• PROBLEM STATEMENT: Copy the passage on climate-related risks below word for word, between "Transition risks are" and "as reputational risk.", inclusive.

• QUOTED PASSAGE:
^^^^

The qualitative scenario analysis summarized below is aligned with the TCFD recommendations. The Group’s main vision is to be the most profitable global supplier of sustainable high-quality seafood and  sustainability is at the core of every important strategy decision we make. The Group acknowledges the importance of better disclosures and aims to integrate the complete TCFD recommendations  with quantifications of potential financial impact in due course.

CLIMATE RELATED RISKS & OPPORTUNITIES

The transition to a low-carbon society will potentially reduce physical risks from climate change, but it will also lead to transition risks, which need to be identified, assessed and managed.  

Below we highlight the key transition and physical risks and opportunities that were identified in the interview analysis.

Transition Risks

Transition risks are risks associated in the transition to a low-carbon society. It involves risks related to regulatory changes, legal and financial responsibility for damage caused by climate change, new technology, changes in the market and consumer behaviour as well as reputational risk.

^^^^

• DATASET ENTRIES:

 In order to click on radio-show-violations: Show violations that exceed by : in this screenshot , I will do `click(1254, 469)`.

^^^^

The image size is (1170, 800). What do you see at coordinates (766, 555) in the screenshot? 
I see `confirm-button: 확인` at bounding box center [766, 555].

^^^^

• EXERCISE ANSWER:
Transition risks are risks associated in the transition to a low-carbon society. It involves risks related to regulatory changes, legal and financial responsibility for damage caused by climate change, new technology, changes in the market and consumer behaviour as well as reputational risk.